OBJETIVO 1> Repita, sem mudar nada, o trecho do texto sobre o crucifixo que começa com as palavras "O Cristianismo é considerado" e termina com "para o cristão.".

TEXTO FORNECIDO>

####

POR QUE EXIBIR O CRUCIFIXO?

Kertelen Ribeiro

Kertelen Ribeiro

[…] a loucura de Deus é mais sábia do que os homens; e a fraqueza de Deus é mais forte do que os homens.

1 Coríntios 1:25

 

O Cristianismo é considerado loucura para o mundo, diz o apóstolo, e fraqueza para os homens. Neste artigo, colocaremos em análise um elemento da Cristandade que pode ser elencado como mais uma demonstração clara dessa “loucura”: o crucifixo. O objeto sacro recebeu ares de polêmica entre alguns grupos que surgiram com a ascensão do Protestantismo, mas em defesa da visão católica, cabe aqui argumentar que, dada a natureza da mensagem de Cristo, não é nenhuma surpresa o paradoxo apresentado por ele: o símbolo de esperança da Vida Eterna no Cristianismo é representado pela Morte – vista através da imagem chocante de um homem morto, seminu, ensanguentado e flagelado, que, pendurado em uma cruz, sustenta sobre sua cabeça uma coroa de espinhos. Essa é a imagem da esperança para o cristão.

####

TRECHOS DOS REGISTROS>
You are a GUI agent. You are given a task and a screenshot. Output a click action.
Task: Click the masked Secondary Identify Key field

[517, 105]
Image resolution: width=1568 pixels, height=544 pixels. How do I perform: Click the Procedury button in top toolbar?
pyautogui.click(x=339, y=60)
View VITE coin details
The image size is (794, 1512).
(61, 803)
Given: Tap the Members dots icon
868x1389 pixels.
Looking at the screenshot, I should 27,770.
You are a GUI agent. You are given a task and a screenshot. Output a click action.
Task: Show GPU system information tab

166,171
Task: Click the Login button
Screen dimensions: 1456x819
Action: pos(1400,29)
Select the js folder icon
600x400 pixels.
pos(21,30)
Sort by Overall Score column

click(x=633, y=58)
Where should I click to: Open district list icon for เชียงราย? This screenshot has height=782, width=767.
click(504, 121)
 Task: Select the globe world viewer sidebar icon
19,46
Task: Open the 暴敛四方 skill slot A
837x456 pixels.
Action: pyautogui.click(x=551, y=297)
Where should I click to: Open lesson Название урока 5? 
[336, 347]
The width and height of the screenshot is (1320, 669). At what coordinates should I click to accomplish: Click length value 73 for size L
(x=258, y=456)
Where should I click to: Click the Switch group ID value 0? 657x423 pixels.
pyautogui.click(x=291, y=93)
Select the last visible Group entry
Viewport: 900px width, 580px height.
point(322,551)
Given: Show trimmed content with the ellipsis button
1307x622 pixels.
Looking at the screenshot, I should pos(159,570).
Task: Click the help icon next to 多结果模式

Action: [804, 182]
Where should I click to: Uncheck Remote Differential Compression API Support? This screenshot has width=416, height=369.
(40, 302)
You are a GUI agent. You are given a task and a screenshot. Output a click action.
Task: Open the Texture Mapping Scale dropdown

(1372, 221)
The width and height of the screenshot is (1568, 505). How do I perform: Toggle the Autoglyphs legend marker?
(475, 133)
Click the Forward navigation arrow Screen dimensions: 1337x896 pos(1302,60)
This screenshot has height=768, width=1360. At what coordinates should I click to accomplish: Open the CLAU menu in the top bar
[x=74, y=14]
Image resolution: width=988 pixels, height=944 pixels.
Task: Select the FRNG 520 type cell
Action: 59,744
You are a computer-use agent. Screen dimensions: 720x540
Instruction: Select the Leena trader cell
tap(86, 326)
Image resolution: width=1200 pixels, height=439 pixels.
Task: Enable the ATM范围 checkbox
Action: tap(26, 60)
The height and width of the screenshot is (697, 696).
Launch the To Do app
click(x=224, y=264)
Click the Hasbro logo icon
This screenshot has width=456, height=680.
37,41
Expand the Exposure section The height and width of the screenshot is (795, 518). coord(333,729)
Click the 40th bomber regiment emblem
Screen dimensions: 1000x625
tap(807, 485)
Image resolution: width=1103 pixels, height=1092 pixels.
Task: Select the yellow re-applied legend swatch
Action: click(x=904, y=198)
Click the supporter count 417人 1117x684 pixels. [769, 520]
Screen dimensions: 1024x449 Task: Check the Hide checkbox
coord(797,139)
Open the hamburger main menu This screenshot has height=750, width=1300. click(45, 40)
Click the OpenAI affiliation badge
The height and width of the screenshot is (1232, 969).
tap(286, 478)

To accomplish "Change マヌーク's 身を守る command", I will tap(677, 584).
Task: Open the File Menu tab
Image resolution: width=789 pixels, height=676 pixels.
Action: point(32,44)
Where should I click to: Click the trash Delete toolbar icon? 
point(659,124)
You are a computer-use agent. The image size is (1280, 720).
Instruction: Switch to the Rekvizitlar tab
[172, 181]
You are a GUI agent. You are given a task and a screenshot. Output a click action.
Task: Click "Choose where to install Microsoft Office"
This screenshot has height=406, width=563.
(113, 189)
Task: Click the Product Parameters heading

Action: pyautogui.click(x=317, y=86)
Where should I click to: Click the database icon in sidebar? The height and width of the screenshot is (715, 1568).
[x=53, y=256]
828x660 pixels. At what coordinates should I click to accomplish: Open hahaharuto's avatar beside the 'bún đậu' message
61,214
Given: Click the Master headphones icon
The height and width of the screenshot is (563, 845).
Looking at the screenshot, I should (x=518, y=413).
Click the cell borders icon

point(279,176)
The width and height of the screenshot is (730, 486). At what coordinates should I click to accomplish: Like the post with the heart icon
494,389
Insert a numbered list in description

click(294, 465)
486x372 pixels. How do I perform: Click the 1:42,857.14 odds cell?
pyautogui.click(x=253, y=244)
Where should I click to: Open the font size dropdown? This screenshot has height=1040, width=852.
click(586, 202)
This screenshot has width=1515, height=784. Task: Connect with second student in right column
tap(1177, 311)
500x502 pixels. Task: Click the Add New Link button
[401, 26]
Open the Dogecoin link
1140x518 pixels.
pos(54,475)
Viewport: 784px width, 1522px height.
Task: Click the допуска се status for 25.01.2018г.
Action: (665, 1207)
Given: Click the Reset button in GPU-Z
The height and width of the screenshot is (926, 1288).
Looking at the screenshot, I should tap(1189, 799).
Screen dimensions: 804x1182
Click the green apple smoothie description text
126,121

####

OBJETIVO 2> Converta em uma lista JSON de strings o trecho dos registros que começa na linha que contém "This screenshot has width=1515, height=784." e vai até o fim dos registros, com as duas pontas incluídas. Ponha uma string para cada linha e deixe de fora as linhas em branco.

RESPOSTA 1>
O Cristianismo é considerado loucura para o mundo, diz o apóstolo, e fraqueza para os homens. Neste artigo, colocaremos em análise um elemento da Cristandade que pode ser elencado como mais uma demonstração clara dessa “loucura”: o crucifixo. O objeto sacro recebeu ares de polêmica entre alguns grupos que surgiram com a ascensão do Protestantismo, mas em defesa da visão católica, cabe aqui argumentar que, dada a natureza da mensagem de Cristo, não é nenhuma surpresa o paradoxo apresentado por ele: o símbolo de esperança da Vida Eterna no Cristianismo é representado pela Morte – vista através da imagem chocante de um homem morto, seminu, ensanguentado e flagelado, que, pendurado em uma cruz, sustenta sobre sua cabeça uma coroa de espinhos. Essa é a imagem da esperança para o cristão.

RESPOSTA 2>
[
  "This screenshot has width=1515, height=784. Task: Connect with second student in right column",
  "tap(1177, 311)",
  "500x502 pixels. Task: Click the Add New Link button",
  "[401, 26]",
  "Open the Dogecoin link",
  "1140x518 pixels.",
  "pos(54,475)",
  "Viewport: 784px width, 1522px height.",
  "Task: Click the допуска се status for 25.01.2018г.",
  "Action: (665, 1207)",
  "Given: Click the Reset button in GPU-Z",
  "The height and width of the screenshot is (926, 1288).",
  "Looking at the screenshot, I should tap(1189, 799).",
  "Screen dimensions: 804x1182",
  "Click the green apple smoothie description text",
  "126,121"
]